# Alrightyy then.. Ideas?



## VincekFarm (Jun 27, 2011)

Well my 4-H club is having a Halloween, goat dress up contest. My mind has drawn a blank on ideas. Soo I have few pictures of the doeling that is most calm and best to bring so any ideas would be great!!


----------



## Stacie1205 (Mar 26, 2011)

Well, goats make good little clowns. Maybe a milk maid(white bed hat, apron, maybe back saddle type thing for milk jugs?) Or how about a block of cheese?(spray paint a box to fit over her body to look like swiss maybe so you can tell its supposed to be cheese.) I hope I read this post right. You ARE dressing the goat ,right?


----------



## Mini Goat Lover (May 4, 2011)

Maybe a Super Goat with a little cape? 

I dressed my goat up as a horse when she was a kid.


----------



## Randi (Apr 22, 2011)

We did Yankee Doodle with lots of red, white and blue sequins. We look for ideas at Petco and PetSmart. The doggie stuff works great.
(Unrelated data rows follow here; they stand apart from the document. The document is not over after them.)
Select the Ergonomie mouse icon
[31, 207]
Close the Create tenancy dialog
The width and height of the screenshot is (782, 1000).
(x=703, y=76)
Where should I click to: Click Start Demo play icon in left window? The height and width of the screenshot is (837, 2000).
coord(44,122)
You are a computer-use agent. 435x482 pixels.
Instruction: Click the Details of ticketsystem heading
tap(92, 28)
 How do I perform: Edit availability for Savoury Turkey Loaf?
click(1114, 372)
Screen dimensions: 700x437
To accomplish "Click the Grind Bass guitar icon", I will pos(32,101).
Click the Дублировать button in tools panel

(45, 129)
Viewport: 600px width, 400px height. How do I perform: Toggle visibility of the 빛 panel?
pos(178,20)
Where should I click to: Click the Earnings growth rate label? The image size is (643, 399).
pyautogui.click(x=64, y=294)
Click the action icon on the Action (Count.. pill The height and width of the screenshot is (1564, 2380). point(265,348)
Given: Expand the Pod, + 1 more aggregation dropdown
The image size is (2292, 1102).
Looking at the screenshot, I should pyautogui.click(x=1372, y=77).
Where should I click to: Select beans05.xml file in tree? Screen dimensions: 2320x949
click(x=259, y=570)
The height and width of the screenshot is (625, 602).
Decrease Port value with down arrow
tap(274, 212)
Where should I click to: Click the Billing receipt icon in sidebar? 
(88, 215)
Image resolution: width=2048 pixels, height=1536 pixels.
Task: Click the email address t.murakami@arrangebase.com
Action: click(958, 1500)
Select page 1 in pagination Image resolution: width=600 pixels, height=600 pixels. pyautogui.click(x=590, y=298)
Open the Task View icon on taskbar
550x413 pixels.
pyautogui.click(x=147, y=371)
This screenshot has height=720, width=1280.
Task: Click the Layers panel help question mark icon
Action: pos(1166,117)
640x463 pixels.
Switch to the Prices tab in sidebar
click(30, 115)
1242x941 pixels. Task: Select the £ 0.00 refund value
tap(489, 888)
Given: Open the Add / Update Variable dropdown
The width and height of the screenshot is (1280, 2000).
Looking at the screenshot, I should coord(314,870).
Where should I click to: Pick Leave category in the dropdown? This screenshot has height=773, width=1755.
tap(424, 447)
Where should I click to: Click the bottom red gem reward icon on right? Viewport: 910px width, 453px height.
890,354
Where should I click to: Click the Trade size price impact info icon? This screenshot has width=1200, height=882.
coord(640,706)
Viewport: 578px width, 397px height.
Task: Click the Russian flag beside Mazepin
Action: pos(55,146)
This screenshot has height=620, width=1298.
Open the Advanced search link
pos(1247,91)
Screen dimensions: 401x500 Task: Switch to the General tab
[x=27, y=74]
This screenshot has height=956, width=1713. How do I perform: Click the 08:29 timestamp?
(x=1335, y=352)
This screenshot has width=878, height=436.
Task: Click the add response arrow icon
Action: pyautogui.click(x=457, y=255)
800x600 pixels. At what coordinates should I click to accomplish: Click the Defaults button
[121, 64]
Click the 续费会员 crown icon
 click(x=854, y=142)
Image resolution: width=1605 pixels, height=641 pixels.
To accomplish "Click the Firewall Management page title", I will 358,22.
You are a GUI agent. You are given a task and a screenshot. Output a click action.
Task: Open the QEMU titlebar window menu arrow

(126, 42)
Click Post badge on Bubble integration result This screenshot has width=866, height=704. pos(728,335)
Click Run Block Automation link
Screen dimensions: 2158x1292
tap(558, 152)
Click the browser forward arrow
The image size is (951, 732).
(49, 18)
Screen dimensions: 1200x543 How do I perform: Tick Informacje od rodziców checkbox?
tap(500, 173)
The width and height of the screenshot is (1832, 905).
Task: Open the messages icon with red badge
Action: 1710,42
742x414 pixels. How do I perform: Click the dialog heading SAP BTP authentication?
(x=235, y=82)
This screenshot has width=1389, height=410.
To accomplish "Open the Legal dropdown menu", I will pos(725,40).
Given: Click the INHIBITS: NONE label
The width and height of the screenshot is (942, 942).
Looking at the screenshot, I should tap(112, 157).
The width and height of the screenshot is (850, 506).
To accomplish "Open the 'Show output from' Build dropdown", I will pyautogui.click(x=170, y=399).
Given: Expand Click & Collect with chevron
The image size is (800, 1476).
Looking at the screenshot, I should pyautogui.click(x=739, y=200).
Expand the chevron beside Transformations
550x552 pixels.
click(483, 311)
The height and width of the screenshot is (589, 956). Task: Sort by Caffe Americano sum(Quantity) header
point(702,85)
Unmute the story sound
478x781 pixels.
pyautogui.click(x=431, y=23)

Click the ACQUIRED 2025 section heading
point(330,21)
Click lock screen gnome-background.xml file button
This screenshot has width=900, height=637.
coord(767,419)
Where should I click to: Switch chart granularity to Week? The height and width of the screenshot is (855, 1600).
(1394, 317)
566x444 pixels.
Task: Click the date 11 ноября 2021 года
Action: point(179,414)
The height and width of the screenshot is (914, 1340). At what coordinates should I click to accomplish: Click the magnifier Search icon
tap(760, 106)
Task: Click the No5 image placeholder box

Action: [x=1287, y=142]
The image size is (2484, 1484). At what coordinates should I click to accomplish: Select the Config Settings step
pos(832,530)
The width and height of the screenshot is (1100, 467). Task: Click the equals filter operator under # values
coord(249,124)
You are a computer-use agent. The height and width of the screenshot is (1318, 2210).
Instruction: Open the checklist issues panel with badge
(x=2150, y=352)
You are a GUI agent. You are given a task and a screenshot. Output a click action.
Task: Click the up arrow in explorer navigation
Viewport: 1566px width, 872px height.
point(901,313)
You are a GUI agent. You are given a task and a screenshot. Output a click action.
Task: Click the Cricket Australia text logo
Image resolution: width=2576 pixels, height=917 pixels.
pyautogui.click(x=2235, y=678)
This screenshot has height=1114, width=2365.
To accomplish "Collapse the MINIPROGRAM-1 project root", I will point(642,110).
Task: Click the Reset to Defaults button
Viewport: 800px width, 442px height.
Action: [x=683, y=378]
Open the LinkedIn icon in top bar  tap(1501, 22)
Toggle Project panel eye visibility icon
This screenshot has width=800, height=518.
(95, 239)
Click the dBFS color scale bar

If you do soap, milk, cheese or other such get lots of pics. They are great for advertising.


----------



## VincekFarm (Jun 27, 2011)

Yes I am dressing her. Those are great ideas! Now comes the hard part... ahahaa


----------



## milk and honey (Oct 31, 2010)

At our "goatalympics" this year there was a pygmy dressed with a bright pink wig and dress... as "lady Baa-Baa" pretty cute!


----------



## Farmgirl675 (Oct 21, 2010)

Cowgirl, she already has "BOOTS" on and those ears could hold up a 10 gallon hat!  All she would need is a pair of CHAPS!!


----------



## VincekFarm (Jun 27, 2011)

LOL... well I dressed her up as a clown, she wore this spotted thing.. that fit her perfectly & a red wig. I decdied to bring my other doeling too and we dressed her up as a pumpkin. I'll post picutres soon!!


----------